TASK STATEMENT >> Two lines in the listing below mark the span: one contains "Select question 15" and one contains "Task: Open Similar apps with the arrow". Reproduce both of them and everything between, exactly.

WORKING DATA >>
··········
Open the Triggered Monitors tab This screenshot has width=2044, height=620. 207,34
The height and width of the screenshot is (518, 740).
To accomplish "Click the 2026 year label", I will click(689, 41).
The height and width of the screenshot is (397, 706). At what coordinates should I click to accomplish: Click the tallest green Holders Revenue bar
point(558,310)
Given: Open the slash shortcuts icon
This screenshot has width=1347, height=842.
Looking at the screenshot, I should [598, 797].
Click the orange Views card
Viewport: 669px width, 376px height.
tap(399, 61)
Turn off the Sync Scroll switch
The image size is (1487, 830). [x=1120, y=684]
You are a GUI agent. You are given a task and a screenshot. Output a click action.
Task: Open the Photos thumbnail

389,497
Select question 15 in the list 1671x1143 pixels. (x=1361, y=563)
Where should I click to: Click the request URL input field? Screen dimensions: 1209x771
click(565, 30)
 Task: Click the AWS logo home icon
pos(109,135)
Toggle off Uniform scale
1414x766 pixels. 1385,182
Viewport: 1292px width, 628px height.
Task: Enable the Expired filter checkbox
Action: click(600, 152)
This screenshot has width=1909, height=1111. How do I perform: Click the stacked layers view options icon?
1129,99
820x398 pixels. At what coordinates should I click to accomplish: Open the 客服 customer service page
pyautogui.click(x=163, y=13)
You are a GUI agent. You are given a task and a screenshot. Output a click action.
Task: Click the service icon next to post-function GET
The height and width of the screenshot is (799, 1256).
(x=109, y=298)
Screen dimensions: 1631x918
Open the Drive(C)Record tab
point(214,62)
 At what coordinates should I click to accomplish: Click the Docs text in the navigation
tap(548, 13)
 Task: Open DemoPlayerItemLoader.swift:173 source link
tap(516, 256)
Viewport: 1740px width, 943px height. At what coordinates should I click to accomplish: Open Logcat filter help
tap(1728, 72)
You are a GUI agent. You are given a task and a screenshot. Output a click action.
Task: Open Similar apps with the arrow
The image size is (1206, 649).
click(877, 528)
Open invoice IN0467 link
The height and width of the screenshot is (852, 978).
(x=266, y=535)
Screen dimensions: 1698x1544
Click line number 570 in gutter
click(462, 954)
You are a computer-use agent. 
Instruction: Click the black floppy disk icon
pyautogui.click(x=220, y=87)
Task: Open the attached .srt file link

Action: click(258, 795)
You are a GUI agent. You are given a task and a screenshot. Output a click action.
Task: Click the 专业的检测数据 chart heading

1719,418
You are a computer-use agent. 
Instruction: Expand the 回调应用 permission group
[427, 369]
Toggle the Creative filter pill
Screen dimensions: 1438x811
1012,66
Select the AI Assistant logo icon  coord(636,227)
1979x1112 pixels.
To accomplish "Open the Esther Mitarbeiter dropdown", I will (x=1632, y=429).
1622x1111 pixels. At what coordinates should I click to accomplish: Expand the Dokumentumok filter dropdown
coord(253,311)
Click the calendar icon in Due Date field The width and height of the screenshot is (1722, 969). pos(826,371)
··········
WRITTEN REPLY >>
Select question 15 in the list 1671x1143 pixels. (x=1361, y=563)
Where should I click to: Click the request URL input field? Screen dimensions: 1209x771
click(565, 30)
 Task: Click the AWS logo home icon
pos(109,135)
Toggle off Uniform scale
1414x766 pixels. 1385,182
Viewport: 1292px width, 628px height.
Task: Enable the Expired filter checkbox
Action: click(600, 152)
This screenshot has width=1909, height=1111. How do I perform: Click the stacked layers view options icon?
1129,99
820x398 pixels. At what coordinates should I click to accomplish: Open the 客服 customer service page
pyautogui.click(x=163, y=13)
You are a GUI agent. You are given a task and a screenshot. Output a click action.
Task: Click the service icon next to post-function GET
The height and width of the screenshot is (799, 1256).
(x=109, y=298)
Screen dimensions: 1631x918
Open the Drive(C)Record tab
point(214,62)
 At what coordinates should I click to accomplish: Click the Docs text in the navigation
tap(548, 13)
 Task: Open DemoPlayerItemLoader.swift:173 source link
tap(516, 256)
Viewport: 1740px width, 943px height. At what coordinates should I click to accomplish: Open Logcat filter help
tap(1728, 72)
You are a GUI agent. You are given a task and a screenshot. Output a click action.
Task: Open Similar apps with the arrow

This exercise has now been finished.